Stored data entries
——

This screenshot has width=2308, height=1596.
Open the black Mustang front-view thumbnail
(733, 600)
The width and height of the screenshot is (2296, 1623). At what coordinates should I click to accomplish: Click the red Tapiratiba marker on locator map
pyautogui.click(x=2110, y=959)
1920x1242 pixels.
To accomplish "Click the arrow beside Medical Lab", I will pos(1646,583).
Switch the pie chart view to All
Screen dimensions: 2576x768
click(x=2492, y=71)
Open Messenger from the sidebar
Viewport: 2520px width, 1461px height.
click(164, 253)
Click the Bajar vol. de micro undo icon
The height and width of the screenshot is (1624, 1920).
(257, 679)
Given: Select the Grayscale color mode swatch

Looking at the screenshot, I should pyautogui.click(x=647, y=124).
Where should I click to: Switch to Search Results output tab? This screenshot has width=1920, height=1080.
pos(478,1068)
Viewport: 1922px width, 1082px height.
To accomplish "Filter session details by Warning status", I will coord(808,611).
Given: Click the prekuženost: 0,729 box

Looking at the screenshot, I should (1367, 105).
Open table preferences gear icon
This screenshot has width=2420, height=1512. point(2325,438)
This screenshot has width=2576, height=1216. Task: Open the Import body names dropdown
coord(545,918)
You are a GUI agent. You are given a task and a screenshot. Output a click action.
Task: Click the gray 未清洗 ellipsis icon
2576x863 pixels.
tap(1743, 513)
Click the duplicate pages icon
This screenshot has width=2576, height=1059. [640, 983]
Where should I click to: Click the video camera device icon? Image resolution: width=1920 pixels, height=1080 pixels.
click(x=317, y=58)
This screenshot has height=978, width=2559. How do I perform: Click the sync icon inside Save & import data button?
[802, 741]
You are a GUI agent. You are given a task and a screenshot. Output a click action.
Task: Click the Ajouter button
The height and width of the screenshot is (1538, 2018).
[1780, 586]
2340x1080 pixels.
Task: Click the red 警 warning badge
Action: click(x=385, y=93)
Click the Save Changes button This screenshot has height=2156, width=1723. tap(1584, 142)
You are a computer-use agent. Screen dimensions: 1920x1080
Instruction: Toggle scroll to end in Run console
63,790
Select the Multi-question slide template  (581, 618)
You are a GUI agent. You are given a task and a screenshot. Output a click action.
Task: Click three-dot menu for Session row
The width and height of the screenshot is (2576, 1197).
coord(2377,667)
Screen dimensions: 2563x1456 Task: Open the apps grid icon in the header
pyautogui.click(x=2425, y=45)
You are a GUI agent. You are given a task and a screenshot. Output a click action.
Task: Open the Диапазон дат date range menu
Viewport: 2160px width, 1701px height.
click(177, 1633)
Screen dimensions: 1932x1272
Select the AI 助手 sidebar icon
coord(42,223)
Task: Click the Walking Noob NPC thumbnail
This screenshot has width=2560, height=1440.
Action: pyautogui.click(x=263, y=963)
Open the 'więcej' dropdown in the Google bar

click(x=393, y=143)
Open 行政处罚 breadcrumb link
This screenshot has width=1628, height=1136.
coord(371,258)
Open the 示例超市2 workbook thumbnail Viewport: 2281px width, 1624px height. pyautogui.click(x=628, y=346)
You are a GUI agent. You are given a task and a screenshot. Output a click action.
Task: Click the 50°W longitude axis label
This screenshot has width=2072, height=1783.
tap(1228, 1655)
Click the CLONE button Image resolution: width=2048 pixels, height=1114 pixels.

——

● **WORK ITEM**
Show all lines above holding "menu".

● **YOUR SOLUTION**
Task: Click three-dot menu for Session row
Task: Open the Диапазон дат date range menu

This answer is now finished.